Evaluating the Custom YOLO-NAS Model

After training, you can evaluate your model's performance using the test method provided by the Trainer. You will need to pass in the test set data loader, and the trainer will return a list of metrics, including the Mean Average Precision (mAP) which is commonly used for evaluating object detection models.

trainer.test(
    model=best_model,
    test_loader=test_data,
    test_metrics_list=DetectionMetrics_050(
        score_thres=0.1, 
        top_k_predictions=300, 
        num_cls=len(dataset_params['classes']), 
        normalize_targets=True, 
        post_prediction_callback=PPYoloEPostPredictionCallback(
            score_threshold=0.01, 
            nms_top_k=1000, 
            max_predictions=300,                                                                              
            nms_threshold=0.7
        )
    )
)
Figure presenting the comparison of predictions obtained during model evaluation with manual annotations.

Additionally, you can perform inference on test set images and visualize the results to understand better how your model performs on individual examples. You can also calculate the confusion matrix to get a more detailed view of your model’s performance for each class.

Figure showing the confusion matrix created during the evaluation of our model

Conclusion

Overnight, YOLO-NAS has become a new option when it comes to real-time object detectors.

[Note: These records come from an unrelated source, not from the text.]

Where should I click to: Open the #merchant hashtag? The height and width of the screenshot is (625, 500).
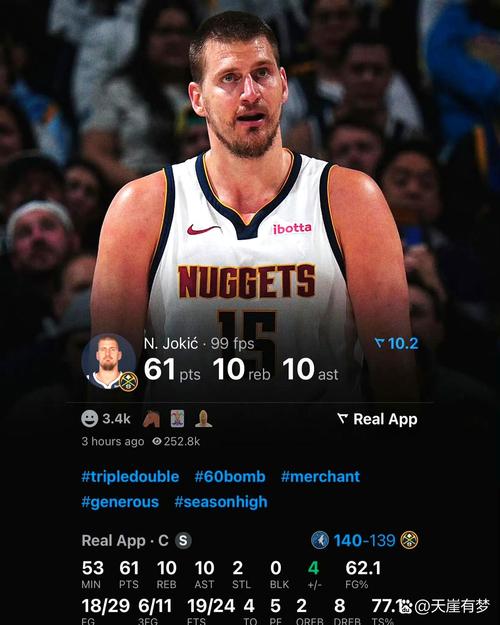pyautogui.click(x=321, y=477)
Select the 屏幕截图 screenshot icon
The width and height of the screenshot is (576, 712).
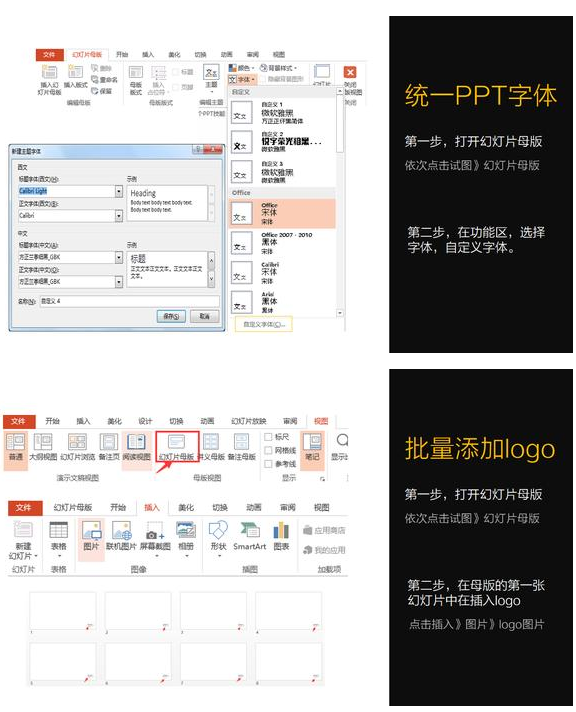coord(155,536)
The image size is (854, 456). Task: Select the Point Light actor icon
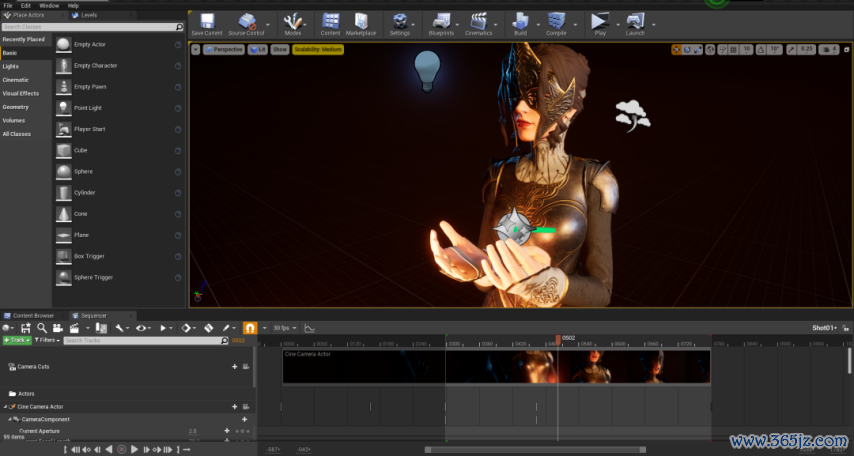point(64,108)
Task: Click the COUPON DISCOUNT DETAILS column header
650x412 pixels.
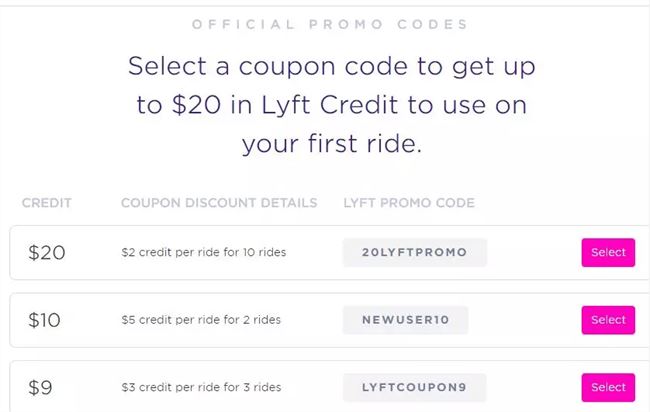Action: coord(218,203)
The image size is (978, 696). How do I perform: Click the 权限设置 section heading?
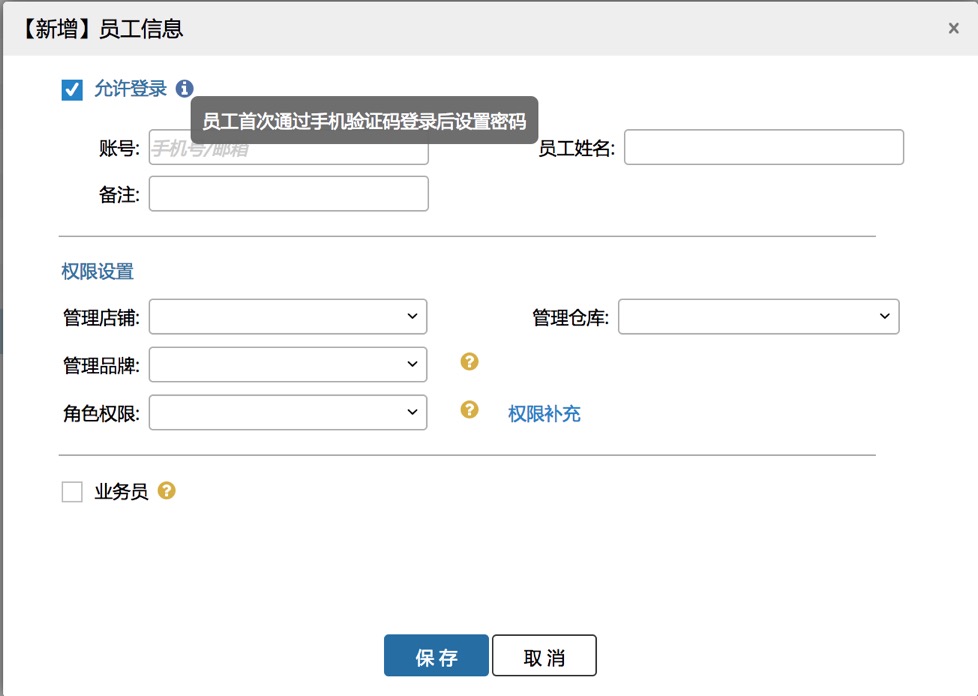tap(97, 271)
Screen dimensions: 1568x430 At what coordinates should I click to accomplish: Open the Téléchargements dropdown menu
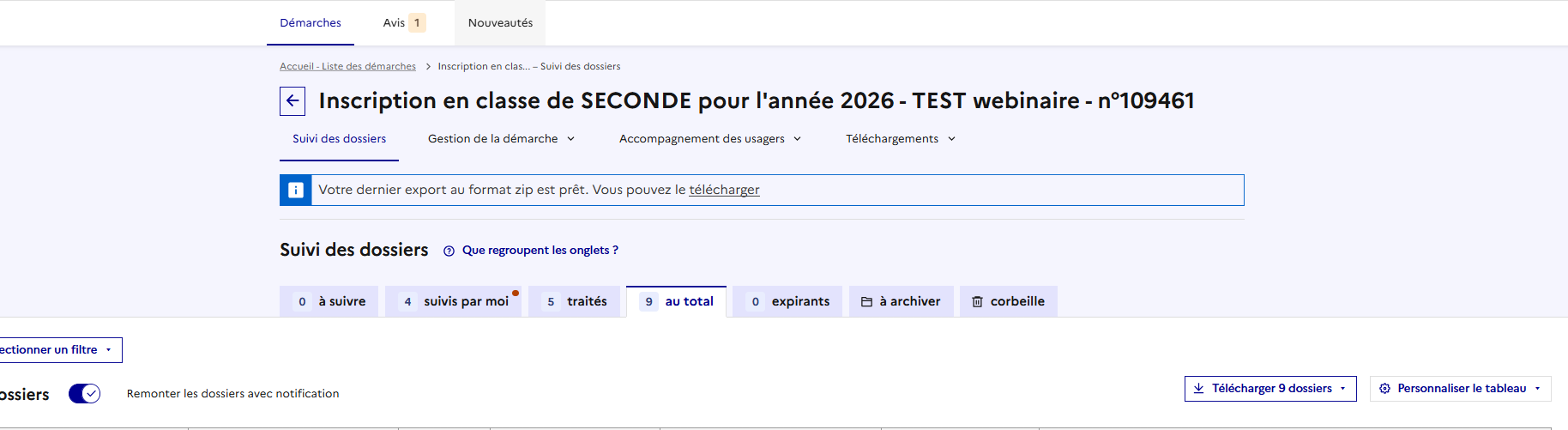point(900,139)
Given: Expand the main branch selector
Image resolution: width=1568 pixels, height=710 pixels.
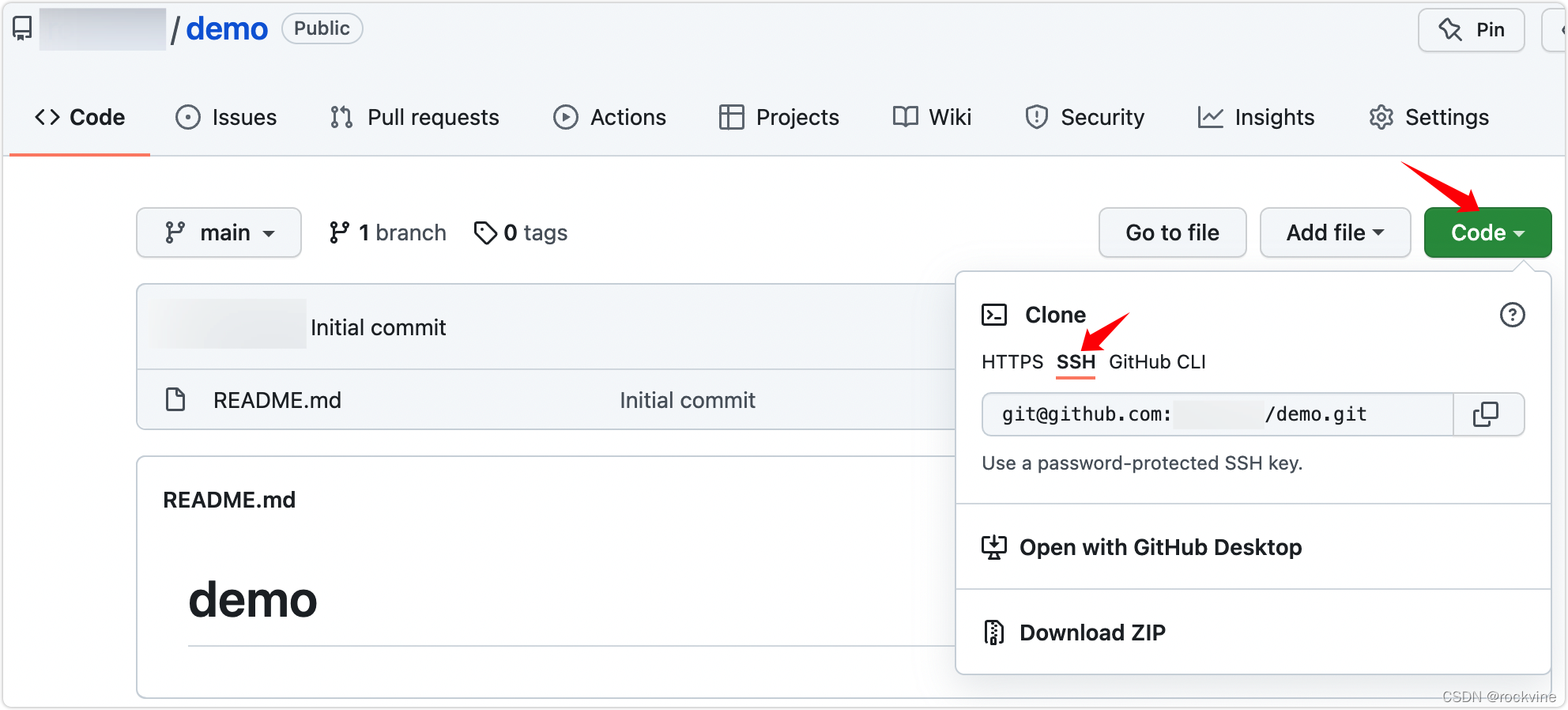Looking at the screenshot, I should (x=219, y=232).
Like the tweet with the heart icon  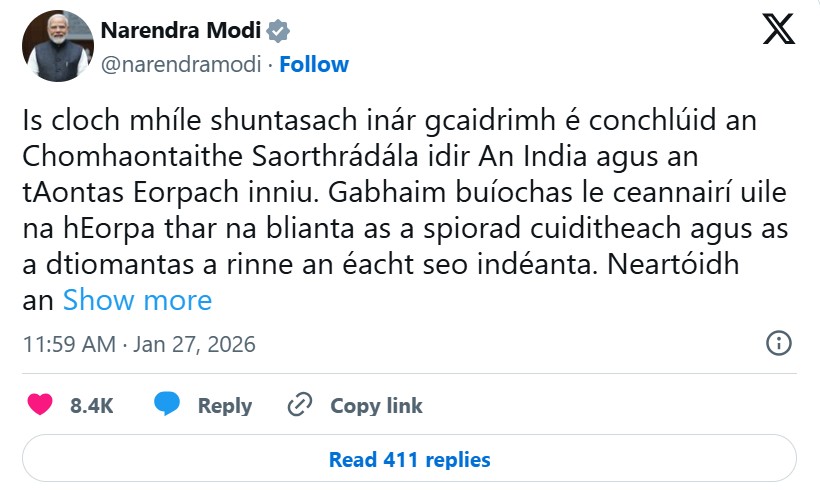pyautogui.click(x=40, y=404)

Remember to consider all aspects when fine-tuning the model for your project — from model accuracy through the speed of inference to ease of training and licensing restrictions.

Frequently Asked Questions

What does the NAS mean in YOLO-NAS?

NAS refers to Neural Architecture Search, a technology that aims to find the most optimal model architecture for a given problem.

How does YOLO-NAS compare to other YOLO models?

YOLO-NAS achieves ~0.5 mAP points more and 10-20% faster inference times than YOLOv8 and YOLOv7, according to the YOLO-NAS README.